**Exercise instructions**
In exactly three sentences, summarize the forum thread titled "Missed" that appears below, together with the entries.

# Missed



## jigger69 (Feb 19, 2014)

Went out tonight. Got the mosquito season. State land managed to get set up fairly early and had birds right away. 11 jakes 2 hens and a tom with 2 beards both pushing 10+ inches. And i missed him at 12 steps. Now i hope he comes back in the morning.


----------



## Playin' Hooky (Aug 29, 2002)

Second time will be the charm. Good luck!


----------



## jigger69 (Feb 19, 2014)

I hope it is thanks.


----------



## fanrwing (Jul 31, 2010)

Good luck, if he comes back hopefully he stops about 30 yds. out. Hate it when they come so close your pattern is about an inch wide.


----------



## honker99 (Aug 30, 2004)

Same thing happened to me Saturday morning. Two toms that I have been after all season walked down the woodline that I was sitting in. Lead bird got clear of some brush so I took the shot at about 20 feet. Total whiff. Probably would have had a better chance throwing the gun at him instead with the way my season has been going :lol:


----------



## lilsean95 (Mar 6, 2007)

I missed and was worrying would it be advantageous to setup the same way after a miss or should you move the setup all together. I actually had 3 toms come in to one lonely Jennie calling for me, but the boss tom I got a shot at and still trying to figure out just WTH happened. So, please let me know if setting up in the same spot this time with no decoys would be a great idea or should I move? Thanks


----------



## CVG (Oct 14, 2009)

This is what happens inside 10 yards


----------



## jigger69 (Feb 19, 2014)

Went back to the same spot today. No birds at all today. High winds today probably played a big part in it though.


----------



## jigger69 (Feb 19, 2014)

Went back to the same spot today and no birds. High winds today probably played a big part in it though. Couldnt keep the dekes from blowing over tonight


----------



## TheLionsFan (Dec 20, 2011)

Keep at em', youll get him. My 2nd bird ever I shot him at 6 yards away. Luckily it wasnt with the 835 I shoot now, it was with a NEF single shot 12 GA with a modified choke. Or else I probably would have missed.

Good luck man.


----------



## chuckinduck (May 28, 2003)

Toms have very short term memories. You'll be fine.


----------



## jigger69 (Feb 19, 2014)

been out and trying for them all last week with no success yet time to get it done.


----------



## jigger69 (Feb 19, 2014)

Tag soup this spring. The joys of having to hunt state land. Shoulda had a bird last thursday morning. Roosted the birds Wednesday night. Waited till it was dark and snuck outa there. Came back in the morning and there was someone parked less than 100 yards from where i roosted the birds. JOYS OF STATE LAND.


----------

**Provided material**
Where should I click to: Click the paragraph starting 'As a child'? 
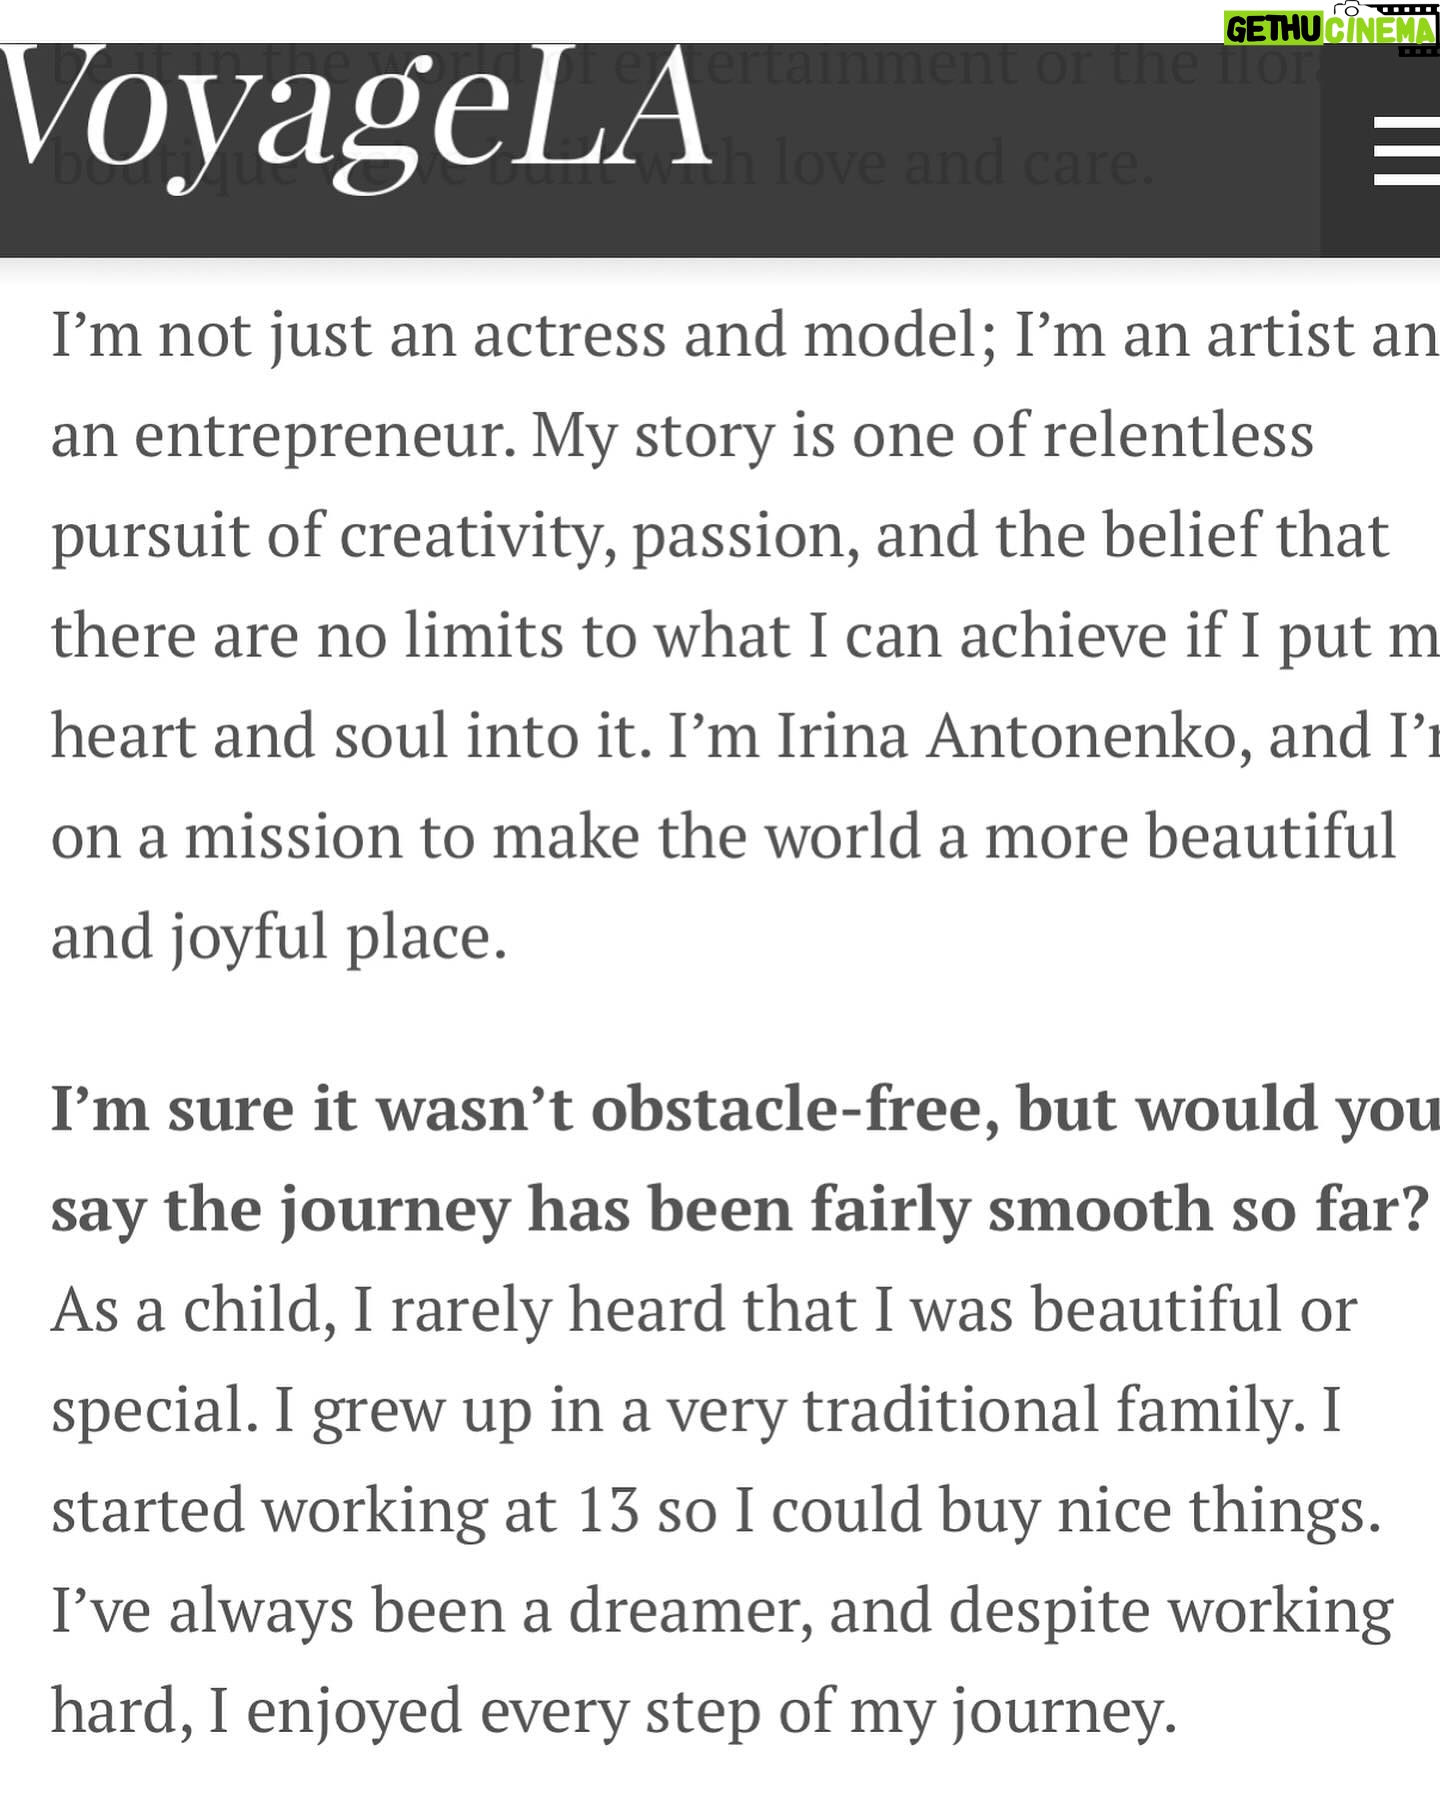click(x=722, y=1510)
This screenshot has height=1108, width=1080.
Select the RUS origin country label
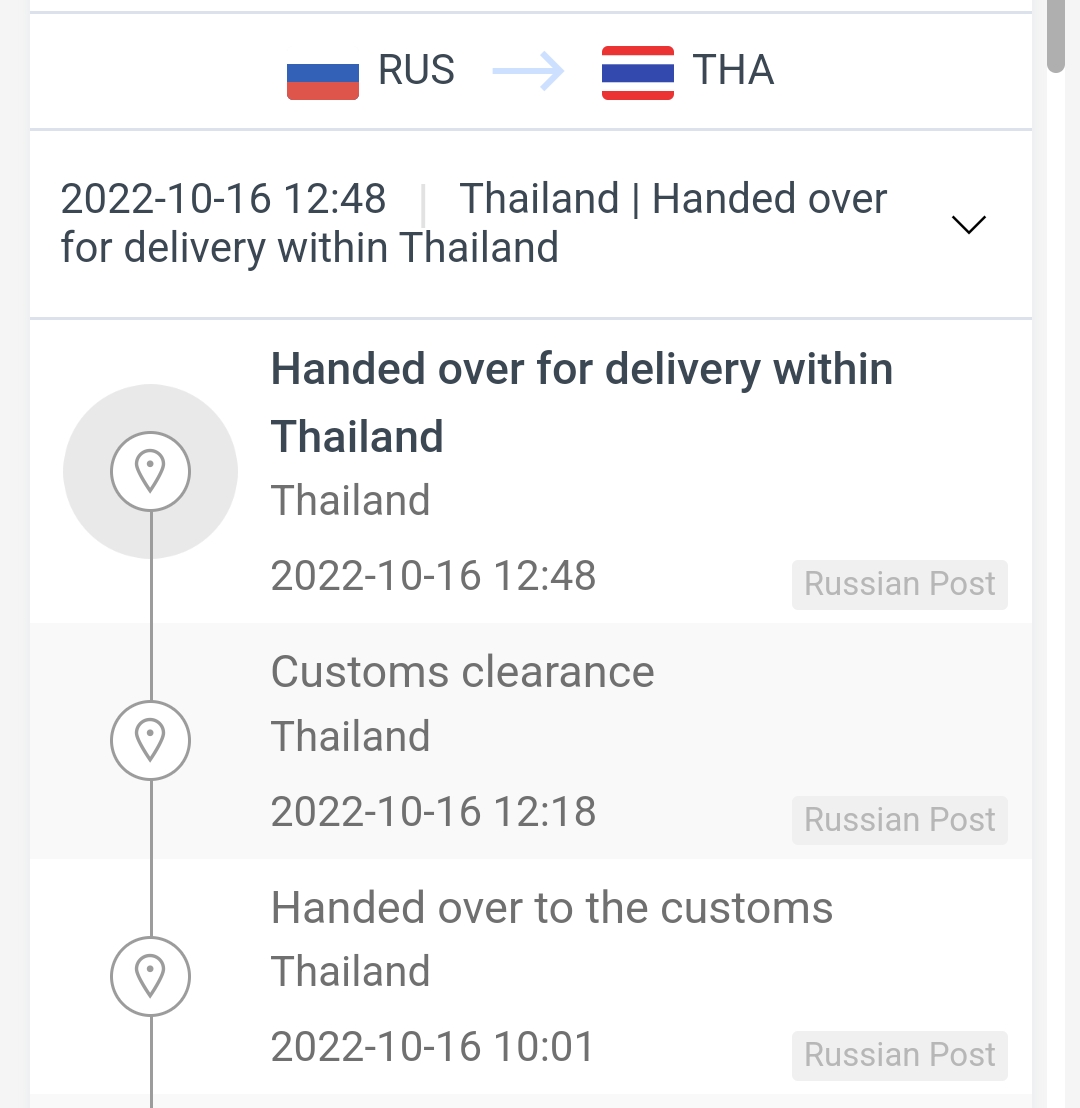pos(416,70)
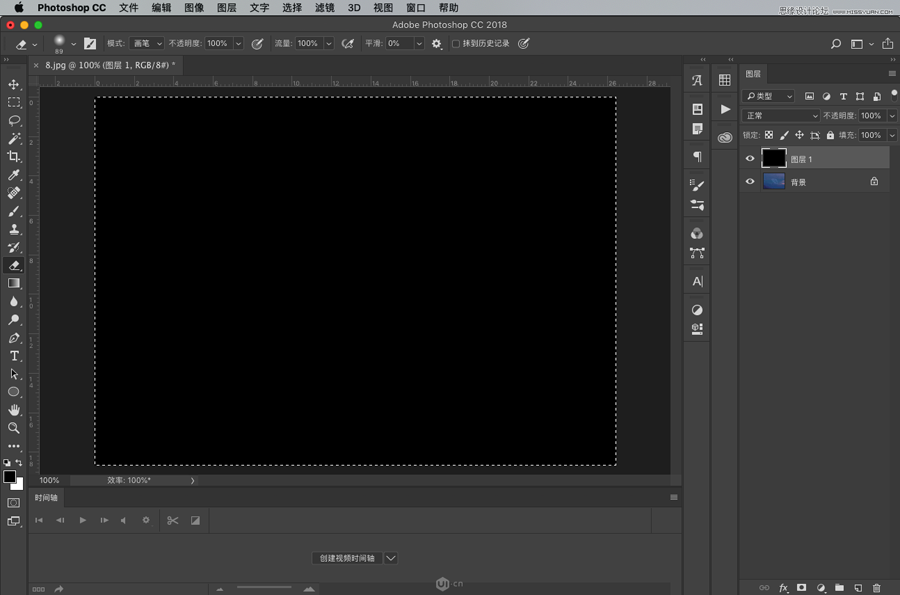900x595 pixels.
Task: Select the Crop tool
Action: pyautogui.click(x=14, y=157)
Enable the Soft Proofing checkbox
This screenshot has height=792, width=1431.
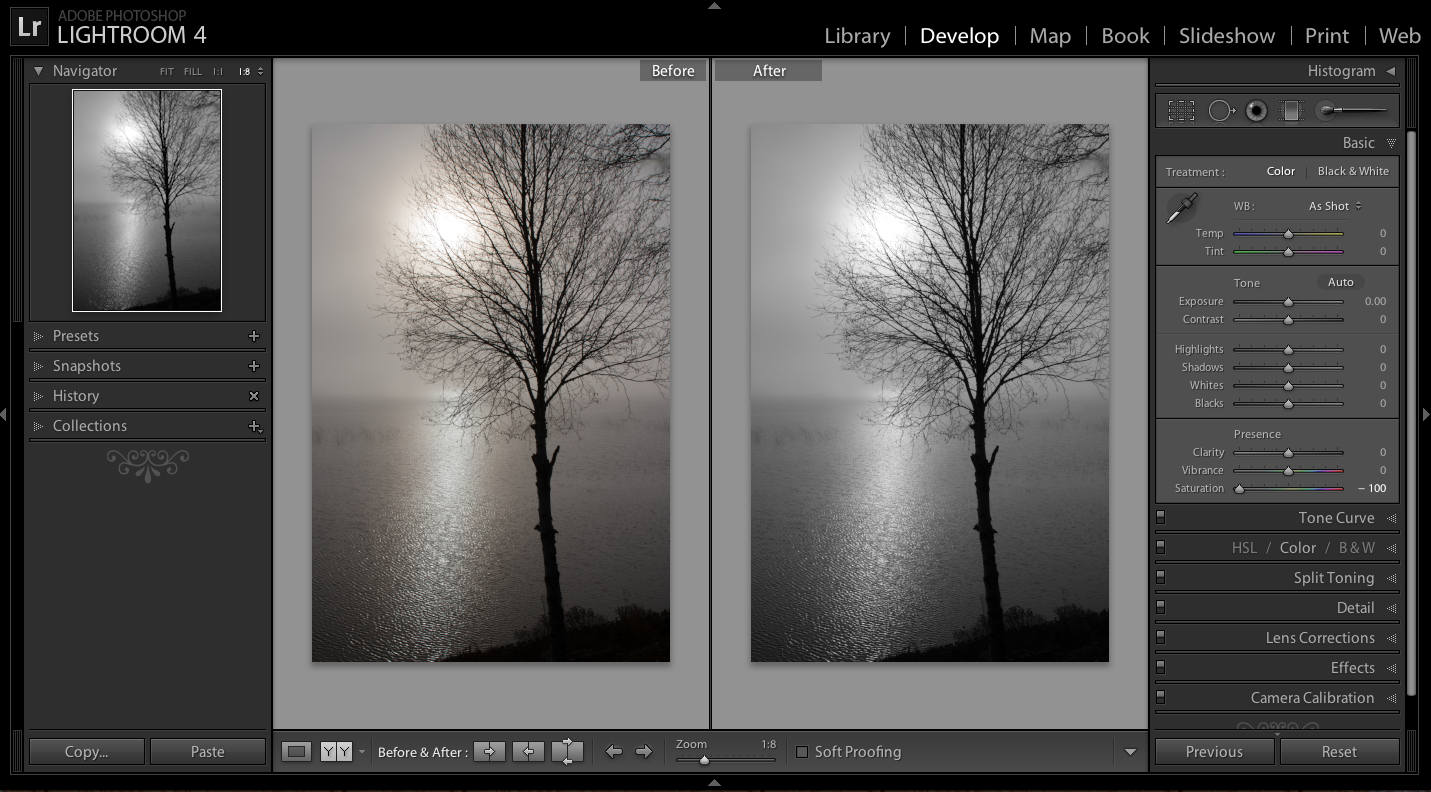pyautogui.click(x=802, y=752)
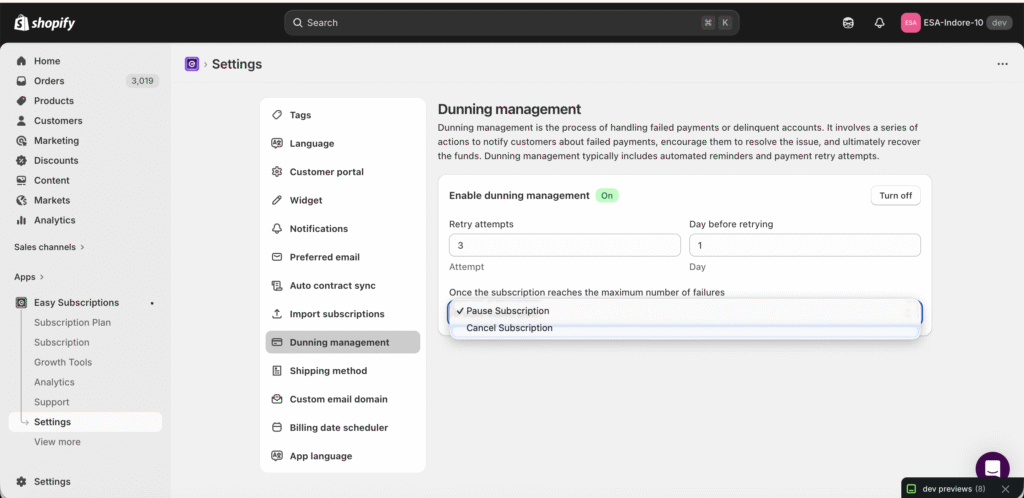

**Response to this exercise**
Hunting state land, jigger69 set up early and soon had 11 jakes, 2 hens and a tom with two beards nearing 10 inches, but missed the tom at 12 steps. Other members offered encouragement and described their own close-range misses, and one asked whether to set up in the same spot after a miss or move elsewhere. jigger69 returned to the same spot and saw no birds, probably because of high winds, and later reported tag soup for the spring after someone parked less than 100 yards from where the birds had been roosted.